--- Selected excerpt ---
Sample Compatibility & Compliance

The attoCSFM accommodates a broad range of solid-state samples—including thin-film heterostructures, 2D materials (e.g., CrI₃, Fe₃GeTe₂), superconducting vortices, skyrmion lattices, and biological spin-labels—without requiring conductive coatings or vacuum-compatible metallization. Sample mounting follows standard cryogenic sample holders (e.g., OFHC copper stages with gold-plated contacts). All optical and microwave pathways are sealed and pressure-rated for UHV-compatible operation. From a regulatory standpoint, the system’s hardware design and software logging architecture support audit-ready workflows aligned with ISO/IEC 17025 requirements for calibration traceability and measurement uncertainty reporting. While not FDA-certified (as a research instrument), its data acquisition modules comply with 21 CFR Part 11 principles for electronic records and signatures when deployed in GLP-compliant laboratories.

Software & Data Management

Control and analysis are performed via the proprietary attoDRY Control Suite, a Python- and LabVIEW-integrated environment supporting synchronized acquisition of topography, ODMR spectra, microwave frequency sweeps, and fluorescence intensity maps. All raw data are stored in HDF5 format with embedded metadata (timestamp, temperature, field, laser power, microwave amplitude). Built-in tools include lock-in demodulation for ESR frequency tracking, vector field reconstruction algorithms (B_x, B_y, B_z), and spectral deconvolution for multi-NV ensemble analysis. Export options include ASCII, TIFF, and MATLAB-compatible structures. Audit trails record user actions, parameter changes, and calibration events—essential for reproducibility and compliance documentation.
---
Apply what you read
1. Decide whether each statement agrees with the attoCSFM excerpt. Answer yes or no, and quote the deciding words from the excerpt. (a) Samples must receive conductive coatings before they can be examined. (b) Raw data are saved in HDF5 format. (c) The system holds FDA certification.
2. Translate this sentence from the attoCSFM excerpt into French: "Export options include ASCII, TIFF, and MATLAB-compatible structures."
3. Reproduce the attoCSFM excerpt starting at the words "Software & Data" and ending after the words "and compliance documentation.".
--- Data ---
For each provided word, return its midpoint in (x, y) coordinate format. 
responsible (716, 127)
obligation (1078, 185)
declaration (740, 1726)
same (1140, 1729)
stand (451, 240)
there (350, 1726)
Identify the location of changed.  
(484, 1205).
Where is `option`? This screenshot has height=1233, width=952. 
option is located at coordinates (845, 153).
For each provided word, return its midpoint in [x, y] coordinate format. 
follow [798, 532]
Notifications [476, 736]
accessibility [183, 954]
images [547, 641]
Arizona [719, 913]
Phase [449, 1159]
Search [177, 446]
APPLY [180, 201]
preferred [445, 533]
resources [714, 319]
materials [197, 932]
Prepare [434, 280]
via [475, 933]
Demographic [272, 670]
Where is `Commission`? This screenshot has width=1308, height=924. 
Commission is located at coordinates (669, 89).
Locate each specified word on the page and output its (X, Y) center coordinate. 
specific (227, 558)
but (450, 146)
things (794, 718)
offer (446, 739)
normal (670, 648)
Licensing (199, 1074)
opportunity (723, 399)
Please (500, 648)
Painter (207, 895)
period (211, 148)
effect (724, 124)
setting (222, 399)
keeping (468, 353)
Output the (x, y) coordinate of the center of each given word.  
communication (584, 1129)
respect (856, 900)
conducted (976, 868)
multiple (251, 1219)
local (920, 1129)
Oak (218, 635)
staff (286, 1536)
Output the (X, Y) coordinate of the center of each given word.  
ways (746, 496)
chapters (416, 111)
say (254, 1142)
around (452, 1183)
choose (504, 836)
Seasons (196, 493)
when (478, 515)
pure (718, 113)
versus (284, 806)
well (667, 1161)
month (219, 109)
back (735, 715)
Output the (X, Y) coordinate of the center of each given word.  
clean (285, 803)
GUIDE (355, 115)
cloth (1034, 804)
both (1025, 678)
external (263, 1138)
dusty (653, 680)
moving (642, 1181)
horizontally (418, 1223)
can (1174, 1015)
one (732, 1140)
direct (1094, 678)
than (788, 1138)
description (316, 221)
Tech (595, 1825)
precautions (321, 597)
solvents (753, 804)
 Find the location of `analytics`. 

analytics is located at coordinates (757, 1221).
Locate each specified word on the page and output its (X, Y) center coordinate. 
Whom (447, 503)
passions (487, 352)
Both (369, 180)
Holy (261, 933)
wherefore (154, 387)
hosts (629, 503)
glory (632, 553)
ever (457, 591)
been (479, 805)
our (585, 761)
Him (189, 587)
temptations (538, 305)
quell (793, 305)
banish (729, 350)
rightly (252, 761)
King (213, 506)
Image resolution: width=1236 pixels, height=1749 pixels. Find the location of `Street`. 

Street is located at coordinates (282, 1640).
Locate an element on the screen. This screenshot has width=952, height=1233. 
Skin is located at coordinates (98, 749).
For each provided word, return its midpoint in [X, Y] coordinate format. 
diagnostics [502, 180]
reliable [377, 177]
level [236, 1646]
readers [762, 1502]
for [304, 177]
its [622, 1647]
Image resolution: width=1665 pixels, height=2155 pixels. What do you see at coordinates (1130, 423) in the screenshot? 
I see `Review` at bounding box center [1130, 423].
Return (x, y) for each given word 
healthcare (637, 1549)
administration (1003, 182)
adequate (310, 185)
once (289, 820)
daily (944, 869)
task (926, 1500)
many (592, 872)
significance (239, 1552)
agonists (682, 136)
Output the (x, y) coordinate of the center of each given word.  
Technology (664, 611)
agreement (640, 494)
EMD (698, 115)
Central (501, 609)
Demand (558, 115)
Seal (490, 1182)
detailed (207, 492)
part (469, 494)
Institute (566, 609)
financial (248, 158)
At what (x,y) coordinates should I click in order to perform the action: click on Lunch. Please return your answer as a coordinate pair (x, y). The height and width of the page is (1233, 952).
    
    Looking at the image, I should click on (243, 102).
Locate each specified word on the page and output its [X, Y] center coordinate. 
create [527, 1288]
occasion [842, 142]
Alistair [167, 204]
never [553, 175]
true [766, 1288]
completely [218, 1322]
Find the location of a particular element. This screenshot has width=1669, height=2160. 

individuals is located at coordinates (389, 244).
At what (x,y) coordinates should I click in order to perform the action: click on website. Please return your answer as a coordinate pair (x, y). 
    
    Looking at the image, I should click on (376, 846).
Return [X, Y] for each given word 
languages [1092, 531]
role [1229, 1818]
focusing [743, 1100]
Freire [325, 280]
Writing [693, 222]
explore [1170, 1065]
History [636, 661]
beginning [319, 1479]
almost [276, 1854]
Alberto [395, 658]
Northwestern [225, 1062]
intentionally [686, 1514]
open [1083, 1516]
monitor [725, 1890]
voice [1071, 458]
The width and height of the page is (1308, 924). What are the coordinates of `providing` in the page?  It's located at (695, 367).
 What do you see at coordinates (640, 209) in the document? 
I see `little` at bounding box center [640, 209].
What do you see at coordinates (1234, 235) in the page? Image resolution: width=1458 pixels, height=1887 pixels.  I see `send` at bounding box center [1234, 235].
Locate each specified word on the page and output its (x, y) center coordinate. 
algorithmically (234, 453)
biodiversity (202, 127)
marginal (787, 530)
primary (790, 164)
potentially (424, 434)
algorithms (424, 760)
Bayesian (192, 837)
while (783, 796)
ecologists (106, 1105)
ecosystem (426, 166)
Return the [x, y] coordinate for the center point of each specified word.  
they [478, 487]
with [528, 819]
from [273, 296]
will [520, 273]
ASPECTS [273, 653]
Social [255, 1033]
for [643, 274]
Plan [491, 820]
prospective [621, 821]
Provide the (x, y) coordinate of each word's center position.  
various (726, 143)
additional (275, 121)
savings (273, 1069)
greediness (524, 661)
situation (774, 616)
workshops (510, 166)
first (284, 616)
---
Problem solutions
1.
(a) No: "without requiring conductive coatings or vacuum-compatible metallization"
(b) Yes: "All raw data are stored in HDF5 format with embedded metadata"
(c) No: "While not FDA-certified (as a research instrument)"

2. Les options d'exportation comprennent ASCII, TIFF et des structures compatibles avec MATLAB.

3.
Software & Data Management

Control and analysis are performed via the proprietary attoDRY Control Suite, a Python- and LabVIEW-integrated environment supporting synchronized acquisition of topography, ODMR spectra, microwave frequency sweeps, and fluorescence intensity maps. All raw data are stored in HDF5 format with embedded metadata (timestamp, temperature, field, laser power, microwave amplitude). Built-in tools include lock-in demodulation for ESR frequency tracking, vector field reconstruction algorithms (B_x, B_y, B_z), and spectral deconvolution for multi-NV ensemble analysis. Export options include ASCII, TIFF, and MATLAB-compatible structures. Audit trails record user actions, parameter changes, and calibration events—essential for reproducibility and compliance documentation.